Page 116

Story: Love Loathe Devotion

A beat of silence on the other end. Then Nico’s voice, calm and deadly certain. “I’ll get Eddie. We’ll be on the next flight.”

I exhale shakily, clutching the phone like a lifeline. “Thank you. I—thank you.”

“He’ll want to know,” Nico says. “And he’ll want to be there. Hold tight, Laney. We’ve got you.”

I end the call and lower the phone slowly, pressing it to my chest.

Lucas is quiet beside me, wiped out, eyes closed, fists clenched against his knees. I touch his arm gently. “They’re coming. Nico and Eddie. They’ll be on the first flight.”

He nods once, then turns to me, his eyes filled with something broken—but also something grateful.

We don’t speak again as he leaves to go back in to Sam.

I sit alone in the waiting room, surrounded by fluorescent light and the hum of machines behind double doors, holding on to hope like it’s the only thing I have left.

Because maybe it is.

Time stretches.

Distorts.

Swells and contracts like breath through a cracked rib cage.

I sit in the same chair, elbows on knees, my hands clasped so tightly my knuckles ache. The bright overhead lights buzz and hum, casting sharp shadows on the pale vinyl floor. My eyes sting from not blinking enough.
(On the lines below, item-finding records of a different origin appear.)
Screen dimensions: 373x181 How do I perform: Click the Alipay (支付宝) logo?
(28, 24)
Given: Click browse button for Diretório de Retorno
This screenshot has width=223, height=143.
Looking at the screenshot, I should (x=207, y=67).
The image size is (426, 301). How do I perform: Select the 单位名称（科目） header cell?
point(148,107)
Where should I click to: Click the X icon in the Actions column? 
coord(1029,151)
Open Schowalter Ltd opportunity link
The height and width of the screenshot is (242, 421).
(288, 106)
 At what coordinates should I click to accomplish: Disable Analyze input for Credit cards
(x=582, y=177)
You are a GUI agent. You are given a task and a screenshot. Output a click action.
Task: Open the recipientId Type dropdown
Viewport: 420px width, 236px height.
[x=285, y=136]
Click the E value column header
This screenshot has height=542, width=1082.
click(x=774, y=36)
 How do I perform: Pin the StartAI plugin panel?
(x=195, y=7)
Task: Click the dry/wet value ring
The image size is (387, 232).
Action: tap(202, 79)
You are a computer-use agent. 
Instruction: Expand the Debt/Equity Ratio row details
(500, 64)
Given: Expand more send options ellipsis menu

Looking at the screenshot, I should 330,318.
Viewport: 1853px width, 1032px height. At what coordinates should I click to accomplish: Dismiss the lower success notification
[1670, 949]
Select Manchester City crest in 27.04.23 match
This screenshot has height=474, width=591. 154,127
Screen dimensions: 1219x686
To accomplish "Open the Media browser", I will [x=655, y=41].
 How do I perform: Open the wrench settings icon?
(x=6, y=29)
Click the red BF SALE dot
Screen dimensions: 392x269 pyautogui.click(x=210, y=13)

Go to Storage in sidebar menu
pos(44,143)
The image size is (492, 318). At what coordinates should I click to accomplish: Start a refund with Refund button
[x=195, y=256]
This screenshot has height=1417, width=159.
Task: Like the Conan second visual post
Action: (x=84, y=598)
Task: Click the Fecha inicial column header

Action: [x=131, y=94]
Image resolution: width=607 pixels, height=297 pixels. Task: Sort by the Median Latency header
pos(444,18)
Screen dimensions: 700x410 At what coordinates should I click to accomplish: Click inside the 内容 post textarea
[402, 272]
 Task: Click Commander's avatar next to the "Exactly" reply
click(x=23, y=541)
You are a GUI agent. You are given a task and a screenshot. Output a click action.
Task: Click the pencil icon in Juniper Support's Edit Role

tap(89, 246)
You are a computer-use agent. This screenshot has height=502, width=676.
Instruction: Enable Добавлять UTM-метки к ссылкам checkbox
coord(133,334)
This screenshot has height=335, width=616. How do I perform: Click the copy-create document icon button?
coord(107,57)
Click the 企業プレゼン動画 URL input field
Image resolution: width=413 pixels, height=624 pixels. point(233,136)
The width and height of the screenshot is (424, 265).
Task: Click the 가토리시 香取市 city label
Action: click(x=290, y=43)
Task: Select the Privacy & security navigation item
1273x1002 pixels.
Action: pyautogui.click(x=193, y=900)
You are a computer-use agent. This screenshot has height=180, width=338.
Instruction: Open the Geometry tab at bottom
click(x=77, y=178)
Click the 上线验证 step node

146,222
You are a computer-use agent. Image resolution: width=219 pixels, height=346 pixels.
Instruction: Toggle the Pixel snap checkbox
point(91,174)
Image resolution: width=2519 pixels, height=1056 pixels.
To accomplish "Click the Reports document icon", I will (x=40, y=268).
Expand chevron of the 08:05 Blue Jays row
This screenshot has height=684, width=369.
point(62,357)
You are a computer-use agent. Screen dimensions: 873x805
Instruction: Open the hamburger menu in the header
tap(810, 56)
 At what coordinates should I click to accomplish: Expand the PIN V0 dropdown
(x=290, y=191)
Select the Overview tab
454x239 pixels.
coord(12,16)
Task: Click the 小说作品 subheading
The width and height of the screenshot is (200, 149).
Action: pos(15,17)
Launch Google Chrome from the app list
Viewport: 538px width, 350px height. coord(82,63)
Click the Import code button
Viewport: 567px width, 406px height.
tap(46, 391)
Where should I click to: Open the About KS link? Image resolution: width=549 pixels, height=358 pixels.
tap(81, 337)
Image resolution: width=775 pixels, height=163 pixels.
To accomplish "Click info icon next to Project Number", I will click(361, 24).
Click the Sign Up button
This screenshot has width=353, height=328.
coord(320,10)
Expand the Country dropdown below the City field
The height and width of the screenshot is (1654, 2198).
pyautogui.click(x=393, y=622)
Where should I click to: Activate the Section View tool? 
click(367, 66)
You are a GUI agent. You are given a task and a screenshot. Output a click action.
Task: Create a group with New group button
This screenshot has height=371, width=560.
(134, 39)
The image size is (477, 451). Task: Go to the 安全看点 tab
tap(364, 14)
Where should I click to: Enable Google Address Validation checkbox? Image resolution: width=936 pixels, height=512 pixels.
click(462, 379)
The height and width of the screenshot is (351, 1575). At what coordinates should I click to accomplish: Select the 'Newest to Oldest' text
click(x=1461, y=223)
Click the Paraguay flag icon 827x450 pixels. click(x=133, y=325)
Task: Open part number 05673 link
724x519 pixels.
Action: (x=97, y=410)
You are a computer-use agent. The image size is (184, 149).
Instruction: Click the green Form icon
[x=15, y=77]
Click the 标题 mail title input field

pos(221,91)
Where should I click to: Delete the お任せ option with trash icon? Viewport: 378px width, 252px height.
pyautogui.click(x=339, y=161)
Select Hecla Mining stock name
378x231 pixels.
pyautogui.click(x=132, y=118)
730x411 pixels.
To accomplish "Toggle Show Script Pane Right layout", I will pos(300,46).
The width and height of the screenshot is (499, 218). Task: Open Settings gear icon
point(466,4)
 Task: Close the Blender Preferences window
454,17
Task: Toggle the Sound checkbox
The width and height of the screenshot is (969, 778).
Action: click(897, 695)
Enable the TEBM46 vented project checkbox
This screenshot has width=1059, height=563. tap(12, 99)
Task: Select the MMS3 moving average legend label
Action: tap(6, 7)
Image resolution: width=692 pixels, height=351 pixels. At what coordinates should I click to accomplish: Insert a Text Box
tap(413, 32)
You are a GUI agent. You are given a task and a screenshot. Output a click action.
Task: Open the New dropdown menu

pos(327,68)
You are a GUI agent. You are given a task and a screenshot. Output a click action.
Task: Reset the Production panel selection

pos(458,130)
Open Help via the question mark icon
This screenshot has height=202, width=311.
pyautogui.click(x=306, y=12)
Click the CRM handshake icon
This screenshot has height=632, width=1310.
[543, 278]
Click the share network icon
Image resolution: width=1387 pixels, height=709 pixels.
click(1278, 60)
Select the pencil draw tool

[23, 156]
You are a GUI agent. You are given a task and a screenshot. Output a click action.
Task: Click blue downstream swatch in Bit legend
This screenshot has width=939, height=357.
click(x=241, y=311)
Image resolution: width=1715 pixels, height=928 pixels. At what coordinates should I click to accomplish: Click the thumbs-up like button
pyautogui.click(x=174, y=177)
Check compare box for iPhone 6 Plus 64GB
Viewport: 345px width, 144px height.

From blinking too much. From trying to hold back the tears that come and go like waves.

No one speaks to me.

A nurse passed by earlier, gently asked if I wanted coffee. I shook my head. I couldn’t form words.

Now it’s quiet again. The clock on the wall ticks past. I know the numbers, but they don’t feel real.

Joey is behind those doors. Sam is with him. Lucas hasn’t come out since the call to Nico.

And I—

I just wait.

I think of Eddie—what he’s doing right now. If he knows. If Nico told him gently, or if he had to rip the truth out fast like a bandage.

I picture his face when he hears about Joey.

That little boy who calls him ‘my Eddie’ with a crooked smile and glitter glue stuck to his fingers.

God.

He must be shattered.

But I know him. He’ll be coming. No delays. No detours. Nico doesn’t book commercial flights—he’ll already have the jet moving.

They’re coming.

That’s the only thing keeping me from crumbling.

I shift in the chair, pulling Eddie’s hoodie tighter around me. It still smells like him. A trace of cologne. Of comfort. Of the life we’ve started to build.

A few more people have entered the waiting room over the last hour—a crying couple, an older man with a bloodied bandage on his hand, a woman sitting alone, staring into her lap.

But it feels like we’re all moving through our own private hells, connected only by the silence and the soft scuff of nurses’ shoes on linoleum.